A Study on Agreement in PICO Span Annotations
Grace E. Lee, Aixin Sun

TL;DR
This study investigates how consistently different human annotators identify PICO elements in medical texts, revealing significant boundary disagreements but broad agreement on general span areas, impacting annotation evaluation methods.
Contribution
It provides a detailed analysis of inter-annotator agreement for PICO span annotations, highlighting the need for combined agreement measures for better evaluation.
Findings
Annotators show high variability in span boundaries.
Broad agreement exists on general span areas.

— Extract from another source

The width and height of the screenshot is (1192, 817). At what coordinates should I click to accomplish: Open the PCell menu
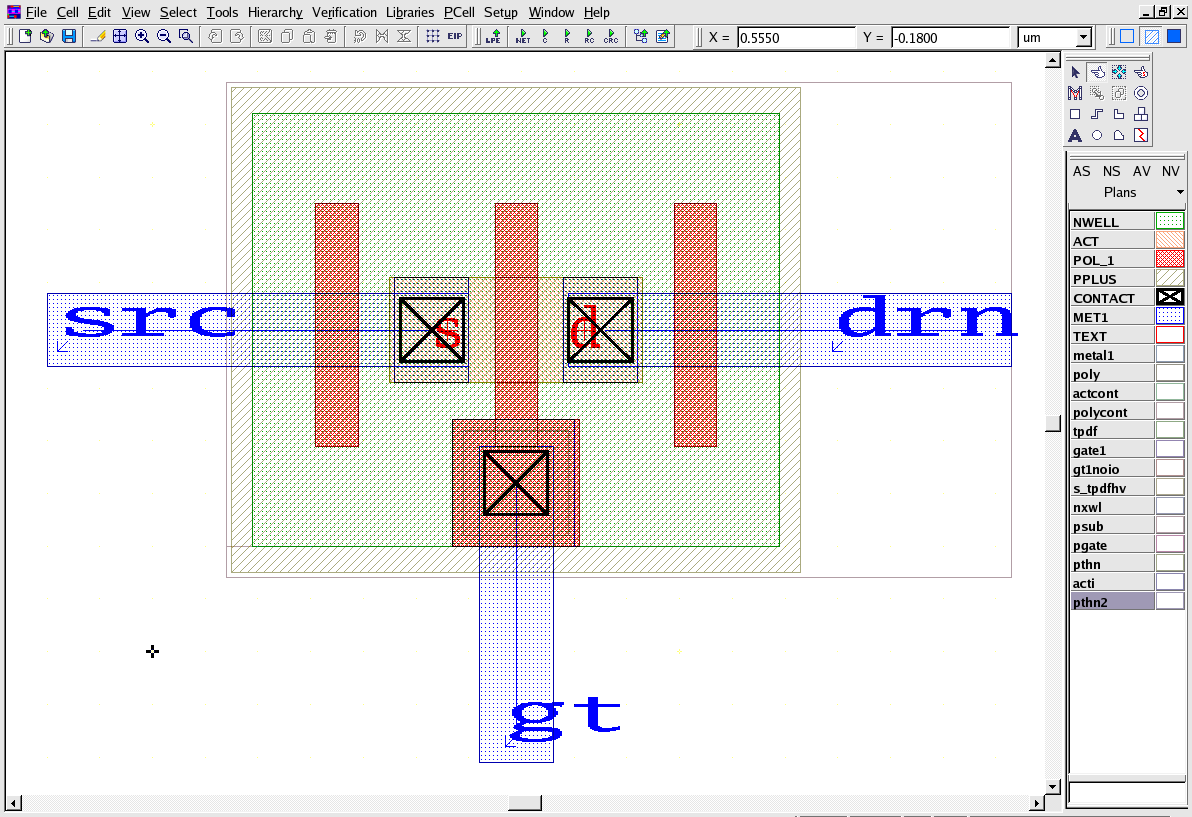[x=459, y=13]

Standard agreement measures may underestimate true agreement.
Abstract
In evidence-based medicine, relevance of medical literature is determined by predefined relevance conditions. The conditions are defined based on PICO elements, namely, Patient, Intervention, Comparator, and Outcome. Hence, PICO annotations in medical literature are essential for automatic relevant document filtering. However, defining boundaries of text spans for PICO elements is not straightforward. In this paper, we study the agreement of PICO annotations made by multiple human annotators, including both experts and non-experts. Agreements are estimated by a standard span agreement (i.e., matching both labels and boundaries of text spans), and two types of relaxed span agreement (i.e., matching labels without guaranteeing matching boundaries of spans). Based on the analysis, we report two observations: (i) Boundaries of PICO span annotations by individual human annotators are very…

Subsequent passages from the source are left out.